### Document segment ###

For the convenience of modeling, this paper reduces the transient response of the FDV to a first-order inertia part and a delay part.

The time-domain response expression of the first-order inertial part is:

$${\mathrm{h}}_{\mathrm{FDV}}=1-{\mathrm{e}}^{\frac{1}{\mathrm{T}} ·{\mathsf{\tau }}_{\mathrm{FDV}}}$$

(5)

where ${\mathsf{\tau }}_{\mathrm{FDV}}$ is the on/off valve time constant, ${\mathrm{h}}_{\mathrm{FDV}}$ is the spool displacement.

2.2.2. Piston Motion Characteristics

Because the five pistons are identical, all five pistons can be described by modeling a single piston. The displacement of the piston is as follows:

$$\mathrm{x}=\frac{\mathrm{L}}{2}\left(1-\cos \mathsf{\theta }\right)$$

(6)

where $\mathrm{L}$ is the effective length of plunger. The relationship between angular displacement and angular velocity of the shaft is as follows:

$$\mathsf{\theta }=\omega \mathrm{t}$$

(7)

In Equation (7), ω is the angular velocity of pump shaft rotation. By substituting Equation (7) into Equation (6), we can obtain the following:

$$\mathrm{x}=\frac{\mathrm{L}}{2}\left(1-\cos \left(\omega \mathrm{t}\right)\right)$$

(8)

By differentiating Equation (9), the piston velocity equation is achieved as follows:

$$\dot{\mathrm{x}}=\frac{\mathrm{L}}{2}\omega \sin \left(\omega \mathrm{t}\right)$$

(9)

The variation in pressure in the piston chamber is as follows:

$$\frac{dP}{dt}=\frac{\beta }{V}\left(q_H-q_L-\frac{dV}{dt}\right)$$

(10)

### Raw data ###

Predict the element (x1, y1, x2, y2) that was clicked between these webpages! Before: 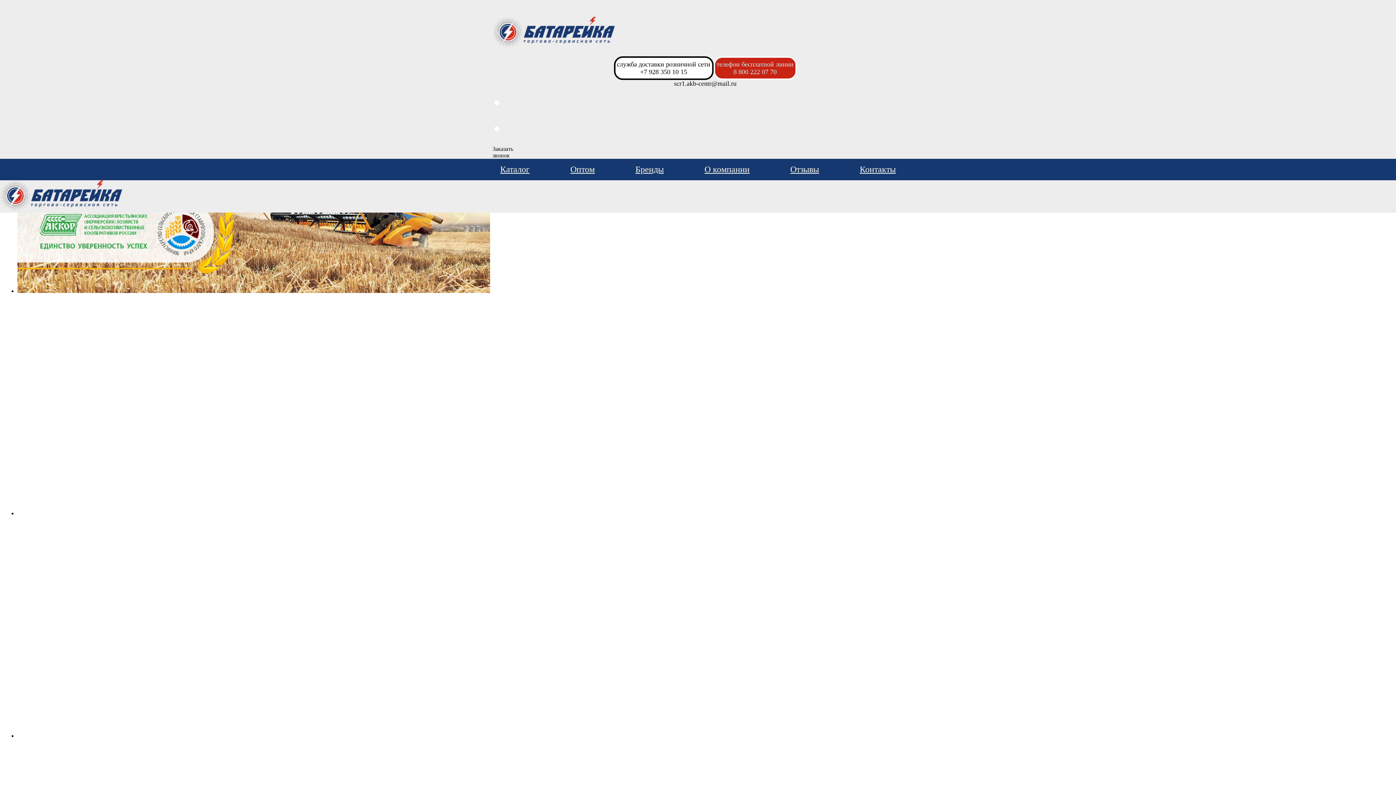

###

Stated exercise: Please judge whether each statement agrees with the modeling excerpt, giving yes or no and quoting the words from it that settle the matter. 1. The transient response of the FDV is reduced to a second-order part and a delay part. 2. A single piston is modeled to describe all five pistons. 3. ω is the angular velocity of pump shaft rotation. The data on this page can be set aside.

Problem solution:
1. No: "reduces the transient response of the FDV to a first-order inertia part and a delay part"
2. Yes: "Because the five pistons are identical, all five pistons can be described by modeling a single piston"
3. Yes: "ω is the angular velocity of pump shaft rotation"